[Stored data]
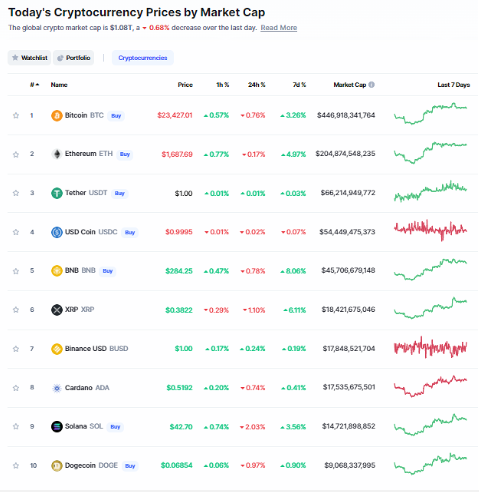Click the Buy button next to Bitcoin
The image size is (480, 492).
(x=116, y=116)
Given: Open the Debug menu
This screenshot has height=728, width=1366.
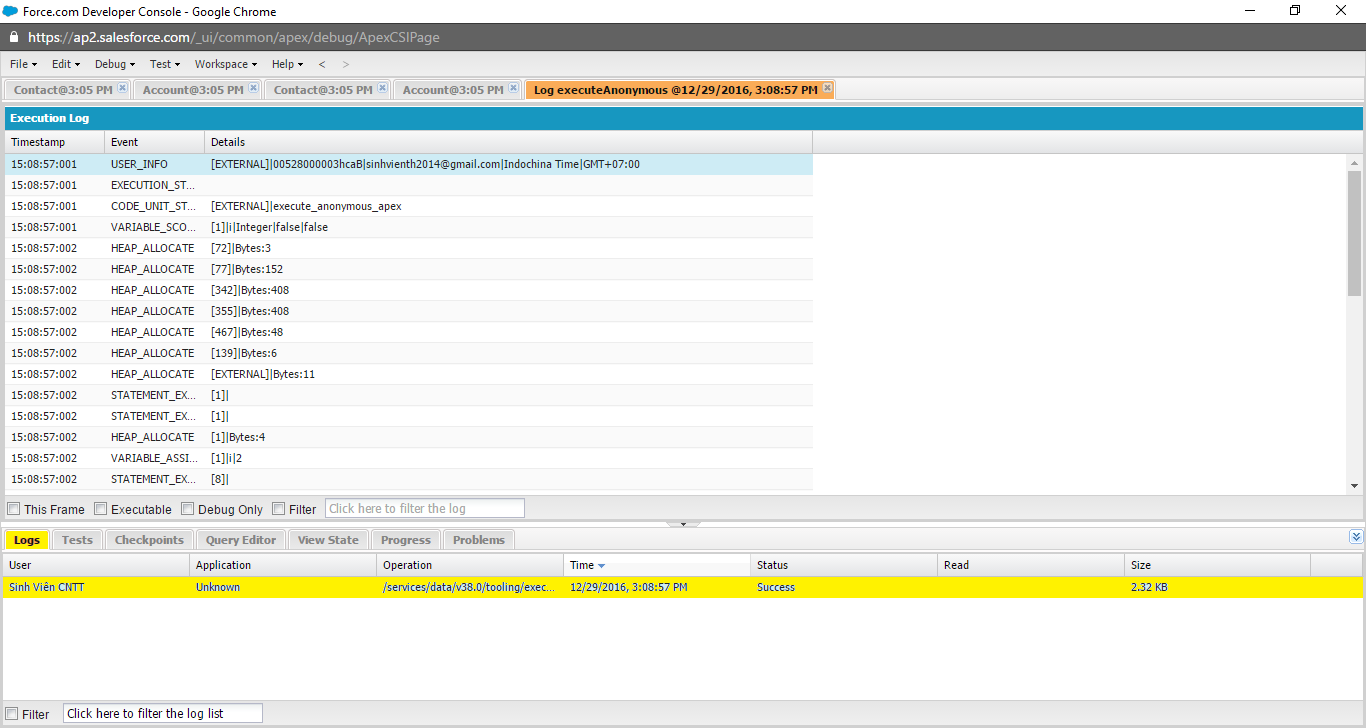Looking at the screenshot, I should tap(111, 64).
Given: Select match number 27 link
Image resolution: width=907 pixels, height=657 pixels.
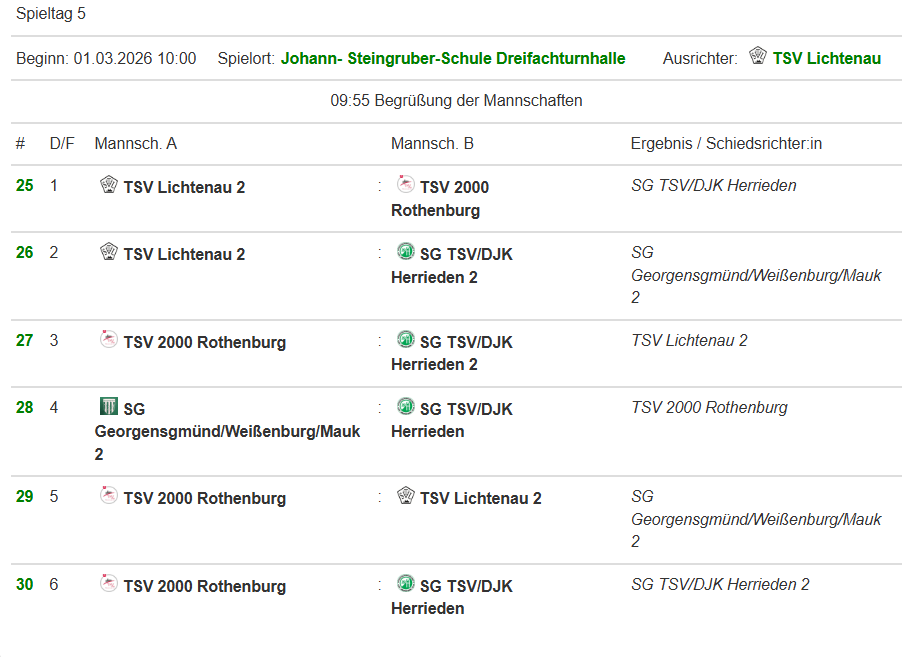Looking at the screenshot, I should [25, 341].

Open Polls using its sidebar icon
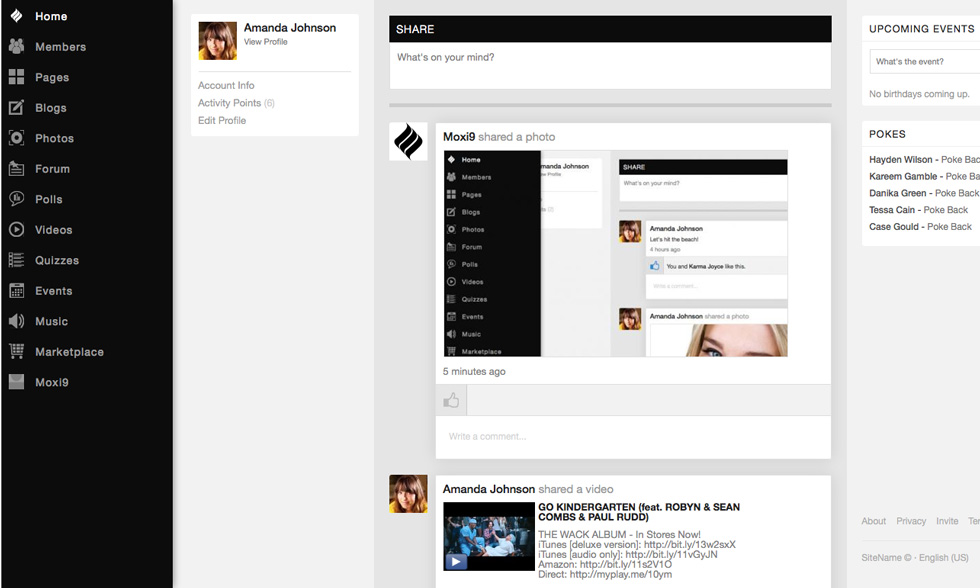[x=16, y=199]
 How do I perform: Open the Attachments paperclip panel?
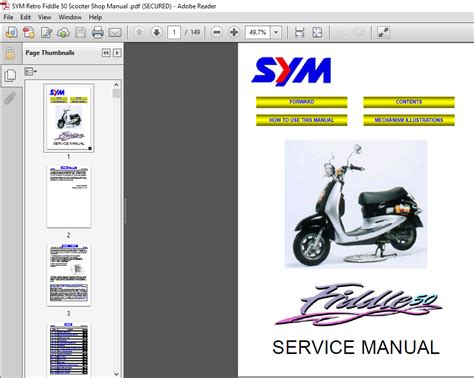point(10,98)
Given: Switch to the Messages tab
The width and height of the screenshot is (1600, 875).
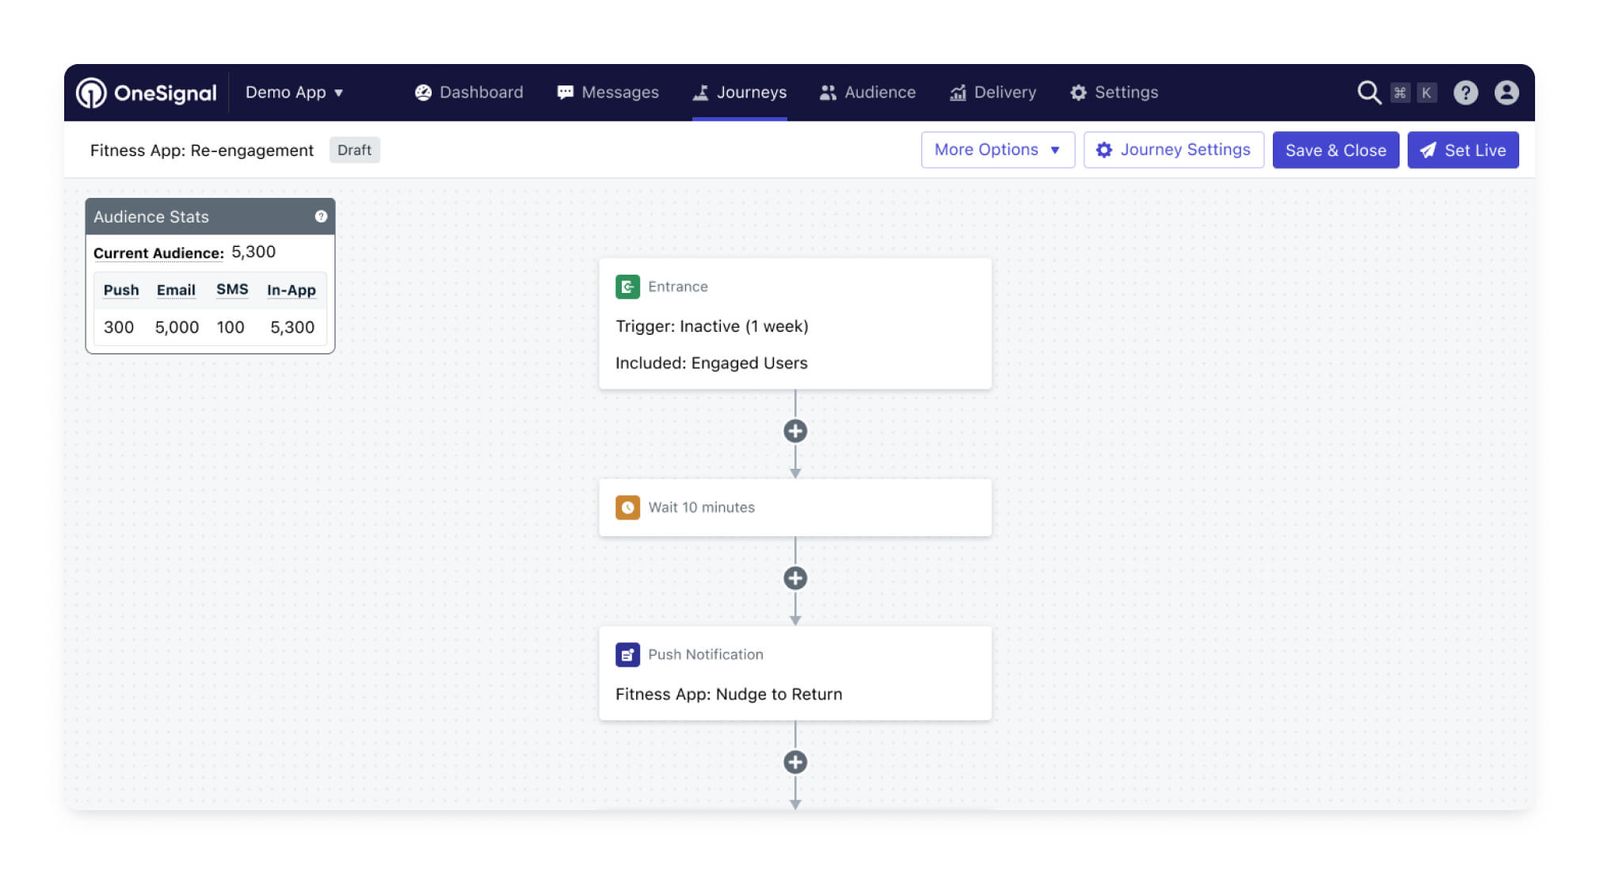Looking at the screenshot, I should coord(608,93).
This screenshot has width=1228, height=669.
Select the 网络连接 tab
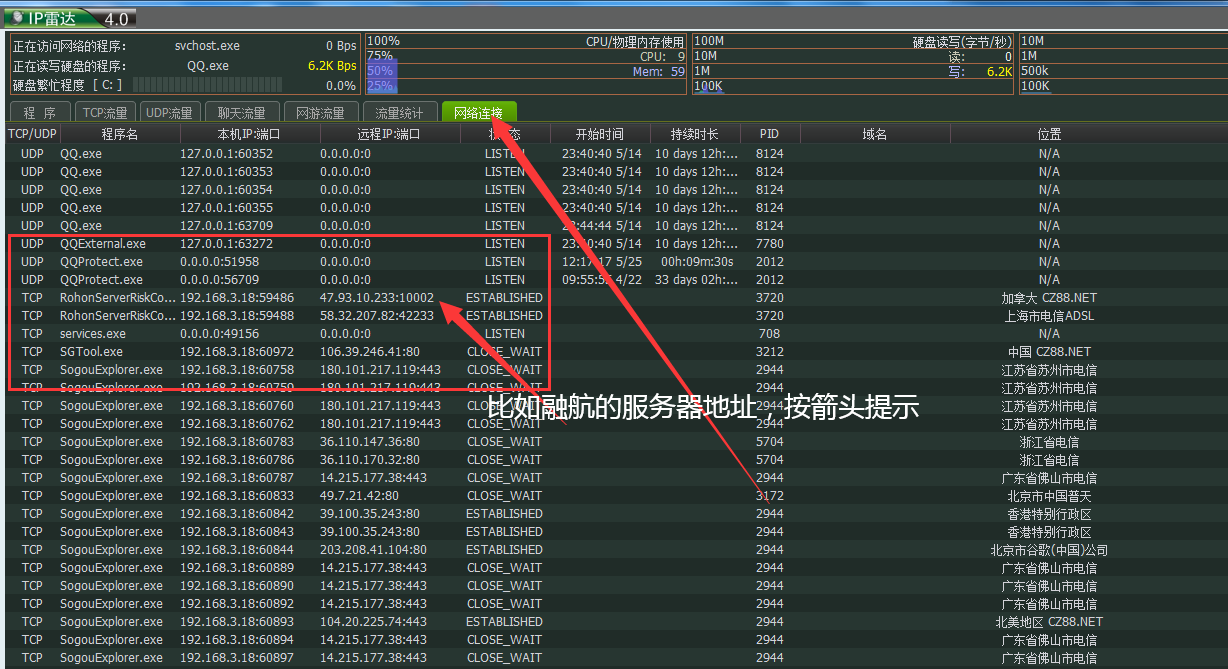478,113
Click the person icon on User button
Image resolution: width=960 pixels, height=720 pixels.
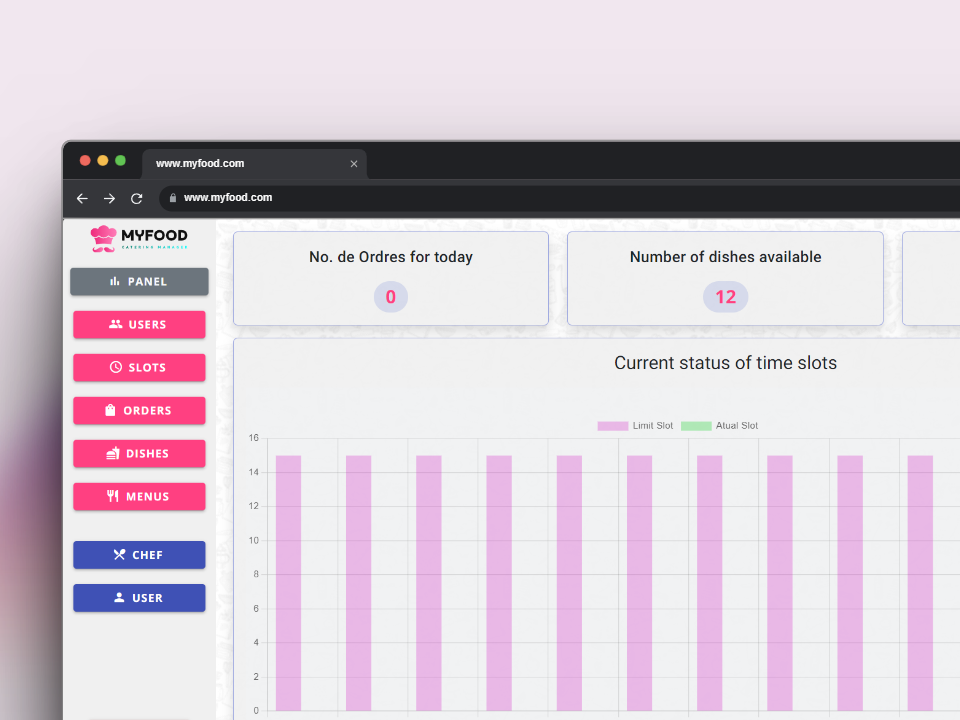click(x=119, y=598)
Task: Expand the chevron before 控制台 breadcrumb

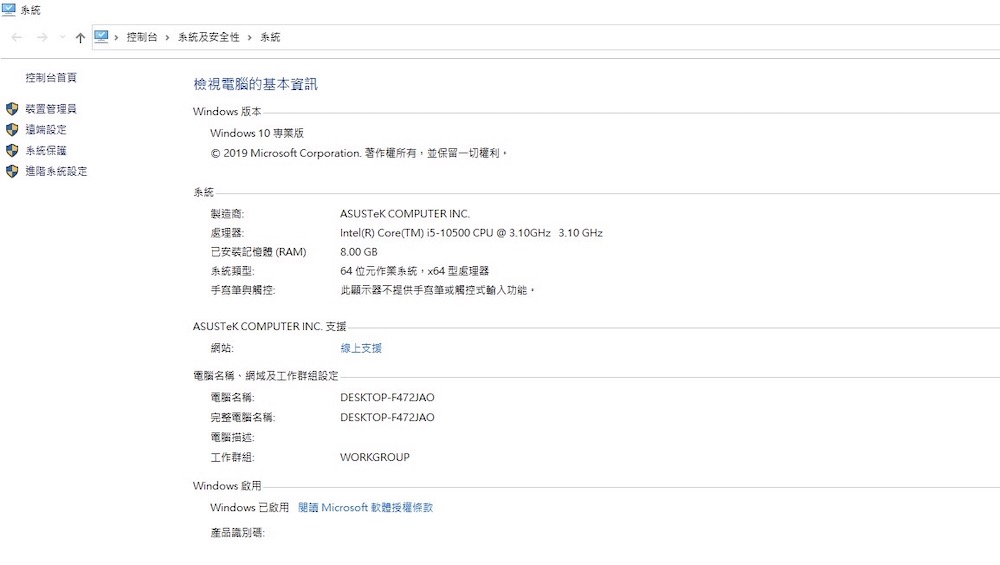Action: [x=117, y=37]
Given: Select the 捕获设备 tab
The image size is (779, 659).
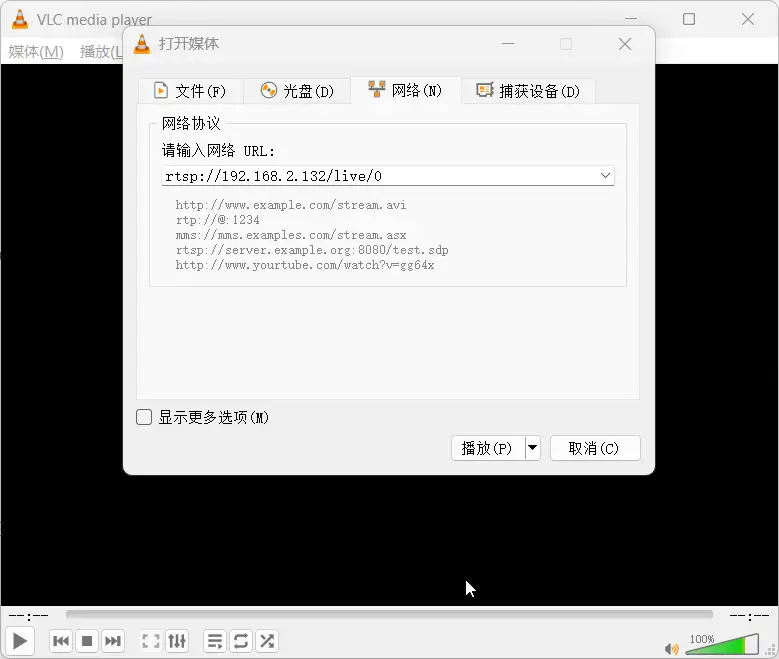Looking at the screenshot, I should [528, 91].
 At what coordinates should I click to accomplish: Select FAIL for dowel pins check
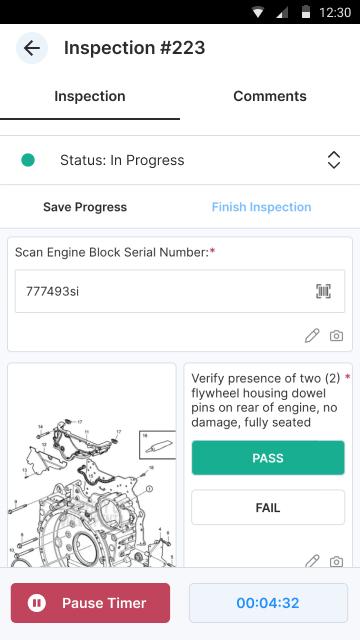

The problem :: Line for line, output the entries above from the line with "This screenshot has width=1228, height=669." to the line with "Given: Select the 捕获设备 tab", both included, and nothing more. Skip pictures.

Task result ::
This screenshot has width=1228, height=669.
Select the 网络连接 tab
478,113
Click the person icon on User button
Image resolution: width=960 pixels, height=720 pixels.
click(x=119, y=598)
Task: Expand the chevron before 控制台 breadcrumb

Action: [x=117, y=37]
Given: Select the 捕获设备 tab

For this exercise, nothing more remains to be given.